- Your instructions:
Which lines run from the one containing "[menuitem] (24, 12)" to the end of the entries below? Retype exactly those, both ends included.

(Dataset entries)
==================================================
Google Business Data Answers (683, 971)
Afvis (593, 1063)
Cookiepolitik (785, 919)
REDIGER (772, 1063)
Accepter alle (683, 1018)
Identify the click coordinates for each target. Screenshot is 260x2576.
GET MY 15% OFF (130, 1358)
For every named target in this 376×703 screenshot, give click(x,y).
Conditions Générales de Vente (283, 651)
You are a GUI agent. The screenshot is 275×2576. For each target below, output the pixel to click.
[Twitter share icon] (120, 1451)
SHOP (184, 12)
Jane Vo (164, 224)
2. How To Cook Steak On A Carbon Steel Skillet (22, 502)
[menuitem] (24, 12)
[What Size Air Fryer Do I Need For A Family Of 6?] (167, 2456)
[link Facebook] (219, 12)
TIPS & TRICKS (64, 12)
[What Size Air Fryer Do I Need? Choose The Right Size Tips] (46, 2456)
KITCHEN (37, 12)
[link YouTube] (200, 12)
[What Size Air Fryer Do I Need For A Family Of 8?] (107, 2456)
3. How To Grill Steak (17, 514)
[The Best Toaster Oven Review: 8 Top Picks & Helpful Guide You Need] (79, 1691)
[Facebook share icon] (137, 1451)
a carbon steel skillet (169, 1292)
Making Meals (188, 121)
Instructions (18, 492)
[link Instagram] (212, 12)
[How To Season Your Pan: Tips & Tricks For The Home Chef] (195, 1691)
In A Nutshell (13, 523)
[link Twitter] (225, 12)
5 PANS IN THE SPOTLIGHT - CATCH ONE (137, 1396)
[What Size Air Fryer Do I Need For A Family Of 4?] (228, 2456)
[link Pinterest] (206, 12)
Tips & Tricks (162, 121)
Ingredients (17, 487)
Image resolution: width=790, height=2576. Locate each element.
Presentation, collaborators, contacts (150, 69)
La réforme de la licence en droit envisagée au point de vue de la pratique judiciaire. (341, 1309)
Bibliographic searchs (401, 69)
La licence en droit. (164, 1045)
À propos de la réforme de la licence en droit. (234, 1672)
==================================================
- Written answer:
[menuitem] (24, 12)
[What Size Air Fryer Do I Need For A Family Of 6?] (167, 2456)
[link Facebook] (219, 12)
TIPS & TRICKS (64, 12)
[What Size Air Fryer Do I Need? Choose The Right Size Tips] (46, 2456)
KITCHEN (37, 12)
[link YouTube] (200, 12)
[What Size Air Fryer Do I Need For A Family Of 8?] (107, 2456)
3. How To Grill Steak (17, 514)
[The Best Toaster Oven Review: 8 Top Picks & Helpful Guide You Need] (79, 1691)
[Facebook share icon] (137, 1451)
a carbon steel skillet (169, 1292)
Making Meals (188, 121)
Instructions (18, 492)
[link Instagram] (212, 12)
[How To Season Your Pan: Tips & Tricks For The Home Chef] (195, 1691)
In A Nutshell (13, 523)
[link Twitter] (225, 12)
5 PANS IN THE SPOTLIGHT - CATCH ONE (137, 1396)
[What Size Air Fryer Do I Need For A Family Of 4?] (228, 2456)
[link Pinterest] (206, 12)
Tips & Tricks (162, 121)
Ingredients (17, 487)
Image resolution: width=790, height=2576. Locate each element.
Presentation, collaborators, contacts (150, 69)
La réforme de la licence en droit envisagée au point de vue de la pratique judiciaire. (341, 1309)
Bibliographic searchs (401, 69)
La licence en droit. (164, 1045)
À propos de la réforme de la licence en droit. (234, 1672)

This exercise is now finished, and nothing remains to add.